* **PASSAGE PROVIDED**
Emergent behaviors. The new model plans before it acts. Or it refuses prompts the old model accepted. Or it produces JSON in a slightly different style that breaks your downstream parser. These don't appear in release notes. They appear in production.
None of these are bugs the model lab introduced. They're consequences of training a new model on slightly different data with slightly different objectives. They are also the things that will break your MCP server next week.
LLM as jury
The only test that catches any of this is one that has an LLM make the call.
The pattern is straightforward. You hand a model your MCP server's catalog, a realistic prompt, and let it drive. You record what it did: which tool it picked, what arguments it used, how it handled errors, how it interpreted the response. That recording is the artifact. You re-run the same test against the same server with a different model, or the same model on a different day, and you diff the recordings. The diff is your regression signal.
That's an LLM jury. The model is on the panel, not on the witness stand. The MCP server is the defendant. The verdict is whether the agent's behavior changed, and the test runner's job is to tell you which way.
Two variants are useful. Fix the jury, rotate the defendant. Pick a stable model (Sonnet 4.6, say) and use it to grade every change you make to your MCP server. This is a server-regression test: any diff means your edit changed how the model behaves, even if the schema looks the same. Fix the defendant, rotate the jury. Pin your MCP server and run the same tests against Sonnet 4.6, Sonnet 4.7, Opus 4.7, GPT-5, and Gemini. The diffs are your model-portability map. They tell you which model releases will require an MCP server change before you flip the customer-facing flag.
Why this is finally tractable
The LLM-jury pattern has been the right idea for a while, and it has been impractical for almost as long. Models were too expensive, too slow, and too non-deterministic to use as a CI primitive. None of those are true anymore.
Frontier-tier models are now cheap enough that running a hundred test cases against one costs less than a CI minute. Latency is low enough that a full jury sweep fits inside a normal CI step. And the non-determinism that used to make LLM testing impossible is now manageable, because we have better tooling for temperature, seeds, and snapshot-style assertions that allow for variance in surface form but pin the underlying decision. A 2026 LLM jury is a deterministic-enough fixture to put in front of a deterministic server.
What this gives you
The deliverable from an LLM jury isn't a green CI check. It's a model-drift test plan. When the next model release ships, you run the suite, you read the diff, and you know exactly what changed in how agents will call your MCP server. Tool selection shifts get flagged. New argument shapes get flagged. Retry-pattern changes get flagged. The output of a jury run is the artifact your team uses to decide whether the model upgrade is a same-day flip or a quarter-long migration.
Three more things fall out of the same suite. A multi-model panel: same server, three jurors, see who agrees and who doesn't. A latency budget per call, because slow tools are tools agents abandon, and the jury is the only thing that measures latency in agent-realistic conditions. And catalog snapshots: the list of tools the jury saw last week, and an alert when the catalog changes shape under it.
Where this lives in the stack
The three pieces of an enterprise AI stack form a feedback loop. The catalog (clictl) ships specs for tools and MCP servers. The gateway (SBproxy) governs the calls those tools make. The test runner (mcptest) puts an LLM jury in front of every server in the catalog and tells you when their behavior under real models drifts. Each one assumes the others. Catalog without tests rots into a graveyard of broken integrations. Gateway without a catalog routes traffic it can't reason about. Tests without a catalog or a gateway are unit tests with extra steps.
The agent is part of the contract. So is the model. Test both, or your MCP server's hardest dependency is one you can't see until production sees it first.

* **DATA**
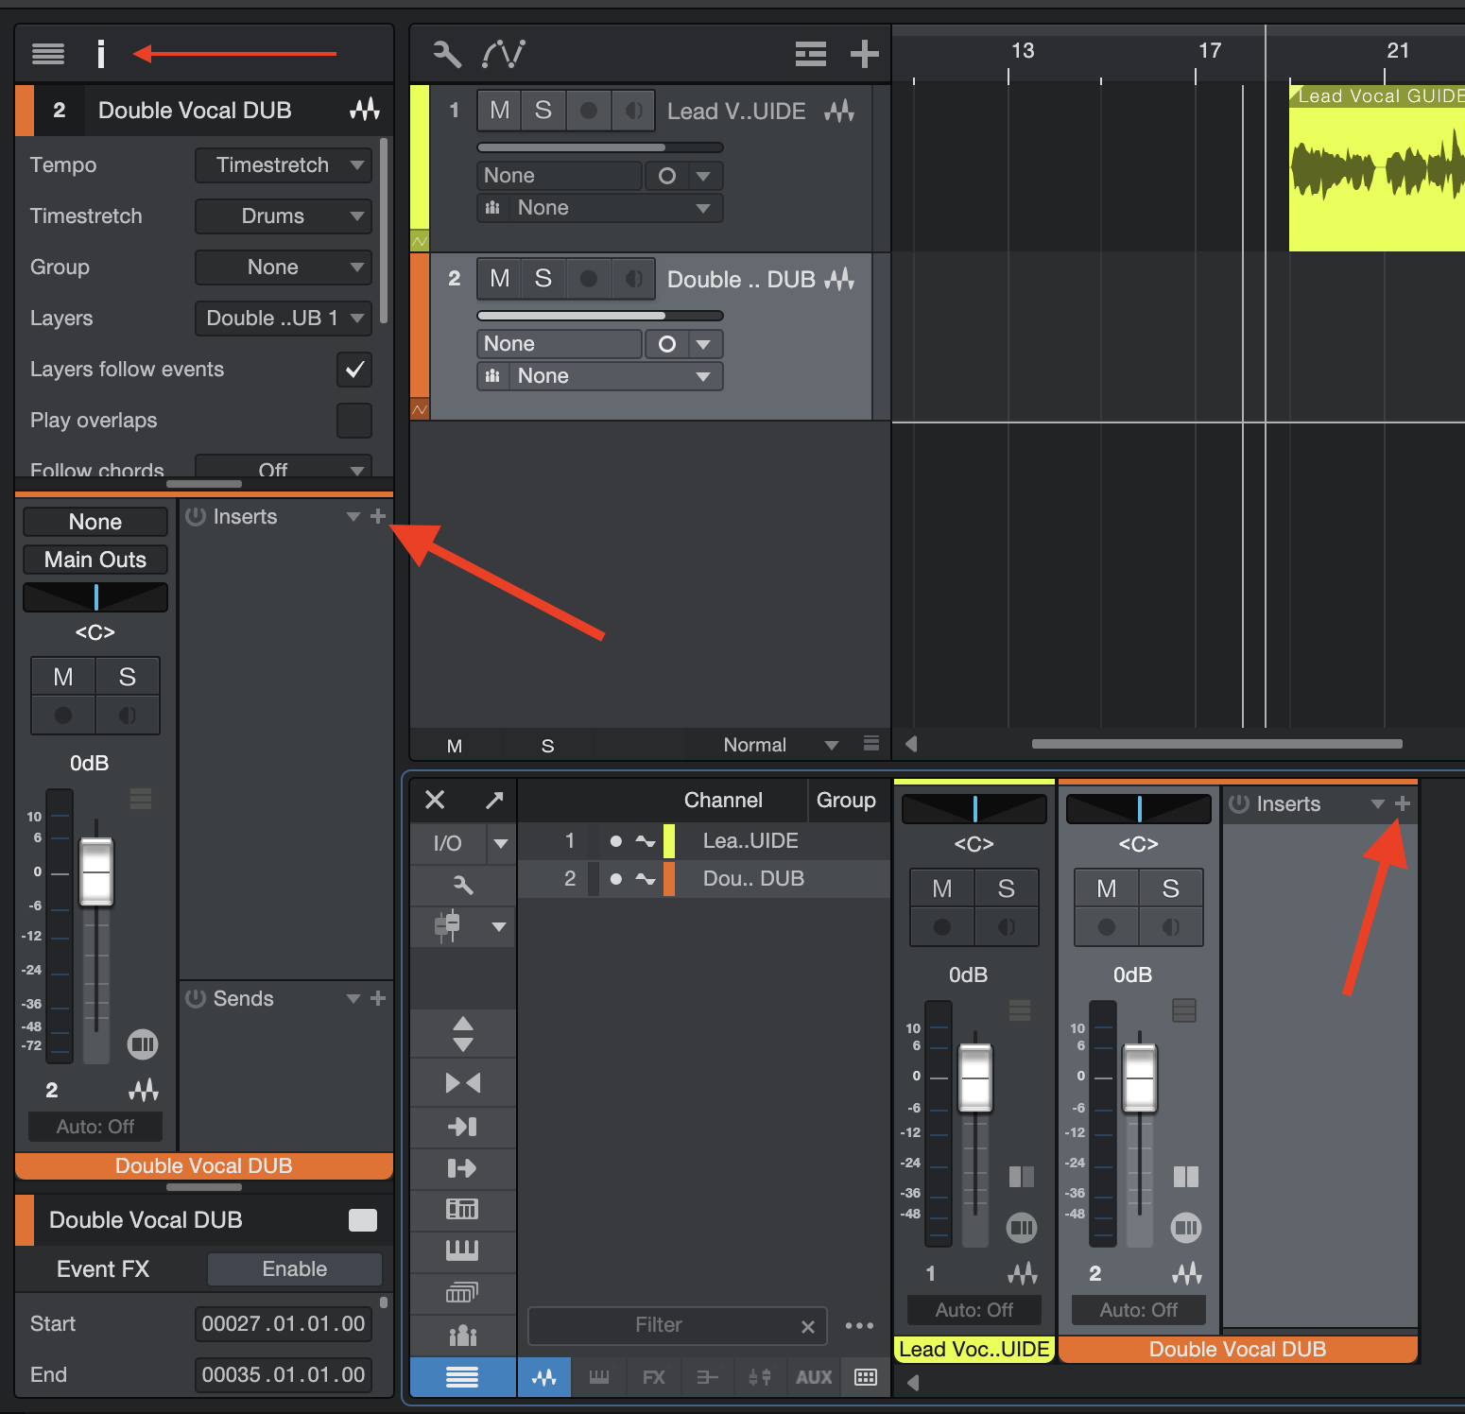
Task: Mute the Lead V..UIDE track
Action: click(498, 110)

* **TASKS TO COMPLETE**
1. In the article on LLM juries above, what three problems once made models impractical to use as a CI primitive?
2. Sum up the article on LLM juries above in two sentences.

* **SET OF ANSWERS**
1. Models were too expensive, too slow, and too non-deterministic.

2. New model releases can bring behavior changes that never show up in release notes and can break an MCP server. The fix is an LLM jury, which gives a model the server's catalog and a realistic prompt, records what it does, and diffs those recordings across models or days to produce a model-drift test plan, something now practical because models are cheap, fast, and deterministic enough for CI.